[Source records]
##########

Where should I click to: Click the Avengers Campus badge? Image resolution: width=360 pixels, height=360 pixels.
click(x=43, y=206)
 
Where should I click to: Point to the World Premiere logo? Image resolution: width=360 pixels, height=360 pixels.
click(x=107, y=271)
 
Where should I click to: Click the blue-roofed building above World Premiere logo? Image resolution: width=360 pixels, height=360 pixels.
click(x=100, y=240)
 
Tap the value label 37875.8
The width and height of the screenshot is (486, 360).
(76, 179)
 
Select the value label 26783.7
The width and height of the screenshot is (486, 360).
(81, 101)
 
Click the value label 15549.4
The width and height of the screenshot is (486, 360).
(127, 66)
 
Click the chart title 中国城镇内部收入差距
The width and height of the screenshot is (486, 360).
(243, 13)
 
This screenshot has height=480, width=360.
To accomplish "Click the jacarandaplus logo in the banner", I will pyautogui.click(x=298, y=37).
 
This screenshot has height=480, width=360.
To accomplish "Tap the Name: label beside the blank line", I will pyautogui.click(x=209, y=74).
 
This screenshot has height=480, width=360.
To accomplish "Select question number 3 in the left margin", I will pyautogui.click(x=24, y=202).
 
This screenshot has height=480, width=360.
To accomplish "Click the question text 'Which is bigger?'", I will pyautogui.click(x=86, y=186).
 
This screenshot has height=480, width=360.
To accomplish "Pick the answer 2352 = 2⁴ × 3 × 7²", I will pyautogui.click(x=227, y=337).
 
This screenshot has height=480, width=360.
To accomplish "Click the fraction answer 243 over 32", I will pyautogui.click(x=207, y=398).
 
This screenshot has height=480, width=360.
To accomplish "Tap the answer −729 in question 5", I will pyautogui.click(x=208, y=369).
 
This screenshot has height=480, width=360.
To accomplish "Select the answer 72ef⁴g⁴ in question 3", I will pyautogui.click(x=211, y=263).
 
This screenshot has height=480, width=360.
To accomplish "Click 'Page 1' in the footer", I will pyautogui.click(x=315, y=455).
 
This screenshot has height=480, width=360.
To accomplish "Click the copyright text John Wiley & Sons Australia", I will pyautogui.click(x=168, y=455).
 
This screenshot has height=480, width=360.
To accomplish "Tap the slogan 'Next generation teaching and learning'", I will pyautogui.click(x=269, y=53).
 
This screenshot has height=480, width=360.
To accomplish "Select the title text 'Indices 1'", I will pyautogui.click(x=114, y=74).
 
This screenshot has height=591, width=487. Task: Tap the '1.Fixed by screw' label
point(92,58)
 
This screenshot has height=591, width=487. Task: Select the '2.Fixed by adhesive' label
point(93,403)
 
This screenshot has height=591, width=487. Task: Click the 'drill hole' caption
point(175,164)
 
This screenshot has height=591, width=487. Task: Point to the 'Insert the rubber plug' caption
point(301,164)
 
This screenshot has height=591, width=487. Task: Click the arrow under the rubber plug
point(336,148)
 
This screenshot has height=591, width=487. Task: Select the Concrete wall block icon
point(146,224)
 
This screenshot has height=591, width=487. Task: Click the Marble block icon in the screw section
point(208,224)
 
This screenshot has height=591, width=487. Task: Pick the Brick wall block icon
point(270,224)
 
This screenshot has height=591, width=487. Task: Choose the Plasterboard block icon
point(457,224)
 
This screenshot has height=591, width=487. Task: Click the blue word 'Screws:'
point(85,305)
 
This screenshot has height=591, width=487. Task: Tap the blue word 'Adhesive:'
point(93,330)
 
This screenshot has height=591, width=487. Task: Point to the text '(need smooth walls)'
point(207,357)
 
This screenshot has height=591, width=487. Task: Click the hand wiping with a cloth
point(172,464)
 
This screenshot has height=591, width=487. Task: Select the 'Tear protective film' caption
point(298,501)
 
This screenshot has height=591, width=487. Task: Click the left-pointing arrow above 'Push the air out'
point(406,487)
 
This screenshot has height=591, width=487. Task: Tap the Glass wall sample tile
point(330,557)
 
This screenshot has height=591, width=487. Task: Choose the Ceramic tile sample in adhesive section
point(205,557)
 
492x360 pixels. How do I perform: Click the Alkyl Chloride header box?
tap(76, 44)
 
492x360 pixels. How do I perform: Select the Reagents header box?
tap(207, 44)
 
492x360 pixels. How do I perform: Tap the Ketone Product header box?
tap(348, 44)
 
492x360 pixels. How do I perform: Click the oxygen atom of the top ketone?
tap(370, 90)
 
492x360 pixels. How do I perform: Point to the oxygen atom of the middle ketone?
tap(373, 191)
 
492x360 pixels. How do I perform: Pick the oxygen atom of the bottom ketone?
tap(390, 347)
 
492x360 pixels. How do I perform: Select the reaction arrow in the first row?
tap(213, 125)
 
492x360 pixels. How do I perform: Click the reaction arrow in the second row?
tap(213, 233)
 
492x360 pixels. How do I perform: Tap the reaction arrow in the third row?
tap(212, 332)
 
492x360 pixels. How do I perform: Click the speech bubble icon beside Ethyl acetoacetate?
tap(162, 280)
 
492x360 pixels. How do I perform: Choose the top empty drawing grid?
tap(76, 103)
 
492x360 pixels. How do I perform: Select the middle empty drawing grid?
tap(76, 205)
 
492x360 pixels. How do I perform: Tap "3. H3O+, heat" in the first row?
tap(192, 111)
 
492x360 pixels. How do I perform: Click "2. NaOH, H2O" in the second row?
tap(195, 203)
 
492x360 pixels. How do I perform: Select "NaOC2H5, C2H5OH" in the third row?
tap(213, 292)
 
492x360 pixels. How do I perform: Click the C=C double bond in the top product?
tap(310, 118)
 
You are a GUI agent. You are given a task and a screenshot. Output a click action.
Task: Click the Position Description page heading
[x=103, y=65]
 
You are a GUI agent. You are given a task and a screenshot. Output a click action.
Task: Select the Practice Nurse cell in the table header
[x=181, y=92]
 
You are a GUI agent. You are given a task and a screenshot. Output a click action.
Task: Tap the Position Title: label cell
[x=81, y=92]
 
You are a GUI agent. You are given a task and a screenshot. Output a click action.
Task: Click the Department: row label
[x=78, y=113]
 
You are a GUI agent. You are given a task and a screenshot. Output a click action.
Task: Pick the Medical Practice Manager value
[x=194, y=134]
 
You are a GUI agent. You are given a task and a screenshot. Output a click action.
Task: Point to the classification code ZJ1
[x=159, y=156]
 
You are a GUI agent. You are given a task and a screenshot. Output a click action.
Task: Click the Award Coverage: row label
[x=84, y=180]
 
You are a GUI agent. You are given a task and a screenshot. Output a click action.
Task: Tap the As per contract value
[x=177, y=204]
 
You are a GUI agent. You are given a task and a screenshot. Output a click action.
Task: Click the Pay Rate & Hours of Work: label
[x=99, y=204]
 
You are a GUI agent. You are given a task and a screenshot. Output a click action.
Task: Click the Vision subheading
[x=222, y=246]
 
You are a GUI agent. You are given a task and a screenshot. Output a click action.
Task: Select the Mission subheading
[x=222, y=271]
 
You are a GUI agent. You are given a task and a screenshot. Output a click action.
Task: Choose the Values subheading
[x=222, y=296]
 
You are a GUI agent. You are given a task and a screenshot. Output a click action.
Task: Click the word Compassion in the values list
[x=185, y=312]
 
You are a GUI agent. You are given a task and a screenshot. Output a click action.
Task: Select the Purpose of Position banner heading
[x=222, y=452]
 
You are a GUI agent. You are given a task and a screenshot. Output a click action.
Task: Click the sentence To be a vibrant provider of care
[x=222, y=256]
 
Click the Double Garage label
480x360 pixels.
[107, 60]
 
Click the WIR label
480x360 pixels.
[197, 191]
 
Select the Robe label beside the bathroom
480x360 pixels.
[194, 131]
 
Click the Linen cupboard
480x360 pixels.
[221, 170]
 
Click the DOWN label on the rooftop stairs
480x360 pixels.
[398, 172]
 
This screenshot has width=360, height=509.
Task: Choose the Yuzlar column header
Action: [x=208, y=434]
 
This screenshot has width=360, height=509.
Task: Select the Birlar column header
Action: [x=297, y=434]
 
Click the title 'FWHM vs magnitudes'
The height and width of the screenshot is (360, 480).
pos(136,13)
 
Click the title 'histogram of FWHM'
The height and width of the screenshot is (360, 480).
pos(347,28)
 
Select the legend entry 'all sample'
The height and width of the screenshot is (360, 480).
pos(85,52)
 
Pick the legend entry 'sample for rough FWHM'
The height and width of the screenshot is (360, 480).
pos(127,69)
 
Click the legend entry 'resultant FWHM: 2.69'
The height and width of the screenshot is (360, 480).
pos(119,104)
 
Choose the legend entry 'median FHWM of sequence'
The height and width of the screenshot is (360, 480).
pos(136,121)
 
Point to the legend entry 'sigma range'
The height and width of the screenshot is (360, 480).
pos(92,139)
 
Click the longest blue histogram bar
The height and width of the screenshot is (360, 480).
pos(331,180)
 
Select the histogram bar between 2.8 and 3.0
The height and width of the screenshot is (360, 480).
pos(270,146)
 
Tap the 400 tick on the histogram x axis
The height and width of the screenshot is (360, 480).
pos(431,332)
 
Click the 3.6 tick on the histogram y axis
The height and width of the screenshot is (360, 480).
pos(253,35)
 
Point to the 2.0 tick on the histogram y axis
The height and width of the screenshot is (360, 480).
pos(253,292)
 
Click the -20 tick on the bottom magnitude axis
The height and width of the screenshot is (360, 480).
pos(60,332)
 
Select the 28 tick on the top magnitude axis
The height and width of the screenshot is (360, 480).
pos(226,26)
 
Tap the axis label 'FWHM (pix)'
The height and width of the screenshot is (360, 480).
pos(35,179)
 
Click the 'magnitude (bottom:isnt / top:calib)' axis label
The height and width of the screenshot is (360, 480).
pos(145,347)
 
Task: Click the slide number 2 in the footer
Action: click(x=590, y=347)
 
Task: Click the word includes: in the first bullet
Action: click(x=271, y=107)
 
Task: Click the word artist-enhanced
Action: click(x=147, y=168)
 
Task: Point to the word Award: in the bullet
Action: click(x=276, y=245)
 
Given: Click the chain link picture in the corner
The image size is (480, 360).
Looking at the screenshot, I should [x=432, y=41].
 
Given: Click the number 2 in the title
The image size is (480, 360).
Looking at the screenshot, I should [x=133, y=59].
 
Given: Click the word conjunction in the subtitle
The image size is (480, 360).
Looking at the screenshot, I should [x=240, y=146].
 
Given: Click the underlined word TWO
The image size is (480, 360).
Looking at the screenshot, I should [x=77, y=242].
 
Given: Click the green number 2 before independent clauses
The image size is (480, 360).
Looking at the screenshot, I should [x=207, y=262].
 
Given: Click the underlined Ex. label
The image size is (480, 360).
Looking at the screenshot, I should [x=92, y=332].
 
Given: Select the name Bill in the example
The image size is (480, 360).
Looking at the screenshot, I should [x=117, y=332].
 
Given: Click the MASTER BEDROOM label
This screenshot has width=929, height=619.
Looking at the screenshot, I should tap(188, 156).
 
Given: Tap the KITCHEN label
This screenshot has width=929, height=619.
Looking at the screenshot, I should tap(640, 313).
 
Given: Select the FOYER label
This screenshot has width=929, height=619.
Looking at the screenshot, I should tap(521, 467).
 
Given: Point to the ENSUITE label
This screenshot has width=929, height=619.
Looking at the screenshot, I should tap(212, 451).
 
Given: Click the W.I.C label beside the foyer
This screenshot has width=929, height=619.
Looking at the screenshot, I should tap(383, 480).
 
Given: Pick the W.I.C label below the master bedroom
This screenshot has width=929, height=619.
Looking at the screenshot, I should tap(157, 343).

##########

WHAT YOU WILL DO
Rewrite the rows above as a numbered list, starting at the line that contains "Task: Click the word artist-enhanced" and ending at the line that contains "Action: click(x=276, y=245)". Leave out blank lines.

COMPLETED EXERCISE
1. Task: Click the word artist-enhanced
2. Action: click(x=147, y=168)
3. Task: Point to the word Award: in the bullet
4. Action: click(x=276, y=245)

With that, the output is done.